Exploratory Research for Advanced Technology (ERATO) Research Funding Program
National Museum of Emerging Science and Innovation (Miraikan)
Have you ever watched the popular animation—“Time with Class! Let’s Count!”—which boasts over 1.75 million views on YouTube? The animated character “teacher” has appeared as stickers produced by LINE (a mobile messenger application).
The animation was created for the exhibition, “The Art of 1064 – Understanding Vastness,” which was held in 2012 at the National Museum of Emerging Science and Innovation (Miraikan). The exhibition was developed to disseminate the research results derived from the JST ERATO MINATO Discrete Structure Manipulation System Project (Research Director: Dr. MINATO Shin-ichi, Professor at the Graduate School, Hokkaido University).
The more ways we count, the bigger the combinations of things we obtain become, including coupon tickets and train connections. We refer to these as “combinatorial explosions”. Counting the methods of combining in a simple way is extremely time-consuming. However, we just might be able to obtain the combinations hundreds or thousands of time faster using the algorithm techniques developed by Dr. MINATO and others. Furthermore, indexing the combinations we’ve obtained allows us to quickly select only the ones we need. For instance, by adding a city’s population and the conditions of the neighboring municipalities to combinations of the electoral districts, we’re able to arrange them according to the disparity in the relative weight of one vote.

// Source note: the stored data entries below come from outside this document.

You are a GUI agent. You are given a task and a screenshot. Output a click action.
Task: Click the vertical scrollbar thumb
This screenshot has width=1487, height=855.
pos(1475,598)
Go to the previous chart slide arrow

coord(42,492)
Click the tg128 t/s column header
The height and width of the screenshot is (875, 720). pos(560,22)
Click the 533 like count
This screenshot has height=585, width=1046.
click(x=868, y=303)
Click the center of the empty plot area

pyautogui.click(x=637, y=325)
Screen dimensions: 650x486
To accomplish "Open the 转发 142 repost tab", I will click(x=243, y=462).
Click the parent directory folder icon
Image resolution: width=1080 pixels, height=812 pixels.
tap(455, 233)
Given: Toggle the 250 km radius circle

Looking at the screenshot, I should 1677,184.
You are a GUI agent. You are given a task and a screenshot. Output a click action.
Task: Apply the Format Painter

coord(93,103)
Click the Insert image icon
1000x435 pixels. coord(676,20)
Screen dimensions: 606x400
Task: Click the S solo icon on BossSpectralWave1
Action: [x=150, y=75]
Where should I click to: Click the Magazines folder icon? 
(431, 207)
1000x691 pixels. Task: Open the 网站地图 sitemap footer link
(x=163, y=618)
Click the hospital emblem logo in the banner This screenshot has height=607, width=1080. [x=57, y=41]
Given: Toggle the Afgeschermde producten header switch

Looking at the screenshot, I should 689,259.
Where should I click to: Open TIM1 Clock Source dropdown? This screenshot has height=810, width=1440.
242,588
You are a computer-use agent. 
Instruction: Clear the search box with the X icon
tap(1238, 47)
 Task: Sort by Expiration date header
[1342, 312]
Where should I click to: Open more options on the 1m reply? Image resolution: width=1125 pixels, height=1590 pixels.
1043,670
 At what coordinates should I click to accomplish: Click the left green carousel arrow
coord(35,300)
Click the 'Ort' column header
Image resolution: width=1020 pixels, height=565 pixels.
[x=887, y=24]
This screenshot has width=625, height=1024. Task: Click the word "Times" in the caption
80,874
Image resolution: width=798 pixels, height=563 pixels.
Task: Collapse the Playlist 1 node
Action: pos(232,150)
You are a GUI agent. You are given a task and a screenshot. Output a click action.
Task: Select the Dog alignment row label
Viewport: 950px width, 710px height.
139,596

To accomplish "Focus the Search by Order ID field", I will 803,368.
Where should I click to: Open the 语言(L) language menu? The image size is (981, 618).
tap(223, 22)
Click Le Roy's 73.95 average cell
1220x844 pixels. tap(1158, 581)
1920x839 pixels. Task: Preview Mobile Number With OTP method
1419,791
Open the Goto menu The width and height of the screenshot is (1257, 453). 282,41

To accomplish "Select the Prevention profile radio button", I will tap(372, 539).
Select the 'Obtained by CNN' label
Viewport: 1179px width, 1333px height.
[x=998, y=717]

The animation, which illustrates the teacher’s passion for demonstrating how amazing the combinatorial explosions are, has evoked a massive response both domestically and abroad. The video has been used in classes at universities and high schools as educational material that explains in a simple way just how important algorithm is. After watching the video, some students have become interested in algorithms and participated in Dr. MINATO’s laboratory.
The LINE sticker was created following a special class at Hokkaido University in the fall of 2013 and the participating students were from Ritsumeikan Keisho Junior & Senior High School, which the Ministry of Education, Culture, Sports, Science and Technology (MEXT) has designated as a super science high school (SSH). “I was asked by one female student, ‘Are you planning to launch LINE stickers of the teacher?’ ” says Dr. MINATO. “Many other students also expressed their interest in using the stickers if they’re launched. Since I had to go through a number of procedures such as acquisition of intellectual property rights, I was close to giving up halfway through, but continued to make an effort to ensure the stickers would be launched for those students.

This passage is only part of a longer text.